[DATASET EXCERPTS Boundary: Start]

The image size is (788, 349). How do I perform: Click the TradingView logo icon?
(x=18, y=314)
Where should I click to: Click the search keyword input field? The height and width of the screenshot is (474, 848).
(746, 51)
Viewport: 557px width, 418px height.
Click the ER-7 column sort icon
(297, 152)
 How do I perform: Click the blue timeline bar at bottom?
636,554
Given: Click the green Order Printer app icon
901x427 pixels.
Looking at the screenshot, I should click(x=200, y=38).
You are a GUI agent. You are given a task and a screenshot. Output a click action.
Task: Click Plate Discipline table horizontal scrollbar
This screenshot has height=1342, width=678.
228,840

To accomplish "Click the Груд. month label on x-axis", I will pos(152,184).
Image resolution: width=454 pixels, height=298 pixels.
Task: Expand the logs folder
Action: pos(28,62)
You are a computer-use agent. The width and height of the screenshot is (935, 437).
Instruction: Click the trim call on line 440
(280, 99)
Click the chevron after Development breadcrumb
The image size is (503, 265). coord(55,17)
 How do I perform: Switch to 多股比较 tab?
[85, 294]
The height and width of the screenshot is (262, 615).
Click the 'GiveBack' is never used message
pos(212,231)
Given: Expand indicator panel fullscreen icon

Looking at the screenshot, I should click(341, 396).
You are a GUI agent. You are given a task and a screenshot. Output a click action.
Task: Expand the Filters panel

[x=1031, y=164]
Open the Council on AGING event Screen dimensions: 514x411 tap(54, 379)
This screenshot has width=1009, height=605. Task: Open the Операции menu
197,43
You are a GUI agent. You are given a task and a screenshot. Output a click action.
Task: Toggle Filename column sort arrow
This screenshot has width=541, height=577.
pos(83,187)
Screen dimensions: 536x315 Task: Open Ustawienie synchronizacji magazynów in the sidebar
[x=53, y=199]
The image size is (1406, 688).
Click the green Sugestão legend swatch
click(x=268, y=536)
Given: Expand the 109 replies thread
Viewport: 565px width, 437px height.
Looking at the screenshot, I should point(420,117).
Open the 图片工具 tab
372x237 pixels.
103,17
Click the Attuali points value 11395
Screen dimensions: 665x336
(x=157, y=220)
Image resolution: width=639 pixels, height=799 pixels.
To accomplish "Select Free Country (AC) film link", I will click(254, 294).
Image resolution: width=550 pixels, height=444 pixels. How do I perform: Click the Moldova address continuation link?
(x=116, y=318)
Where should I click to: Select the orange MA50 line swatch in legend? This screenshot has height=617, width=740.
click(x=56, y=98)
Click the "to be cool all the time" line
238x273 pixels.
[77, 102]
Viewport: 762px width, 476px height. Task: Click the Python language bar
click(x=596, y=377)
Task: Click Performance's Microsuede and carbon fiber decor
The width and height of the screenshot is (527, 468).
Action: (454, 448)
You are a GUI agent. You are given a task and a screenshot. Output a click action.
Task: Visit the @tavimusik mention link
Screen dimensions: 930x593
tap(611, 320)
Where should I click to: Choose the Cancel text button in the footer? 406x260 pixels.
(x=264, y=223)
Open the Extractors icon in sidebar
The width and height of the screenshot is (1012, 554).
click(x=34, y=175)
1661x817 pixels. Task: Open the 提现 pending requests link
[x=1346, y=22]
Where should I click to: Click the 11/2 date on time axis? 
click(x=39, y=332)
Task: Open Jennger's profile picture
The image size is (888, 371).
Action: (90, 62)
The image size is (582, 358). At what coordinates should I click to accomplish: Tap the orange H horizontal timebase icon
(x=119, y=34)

[DATASET EXCERPTS Boundary: End]

BRIEF — Everything from the line containing "Task: Visit the @tavimusik mention link" to the last line of the material above must be copied exactly, and only that.

RESPONSE BOX —
Task: Visit the @tavimusik mention link
Screen dimensions: 930x593
tap(611, 320)
Where should I click to: Choose the Cancel text button in the footer? 406x260 pixels.
(x=264, y=223)
Open the Extractors icon in sidebar
The width and height of the screenshot is (1012, 554).
click(x=34, y=175)
1661x817 pixels. Task: Open the 提现 pending requests link
[x=1346, y=22]
Where should I click to: Click the 11/2 date on time axis? 
click(x=39, y=332)
Task: Open Jennger's profile picture
The image size is (888, 371).
Action: (90, 62)
The image size is (582, 358). At what coordinates should I click to accomplish: Tap the orange H horizontal timebase icon
(x=119, y=34)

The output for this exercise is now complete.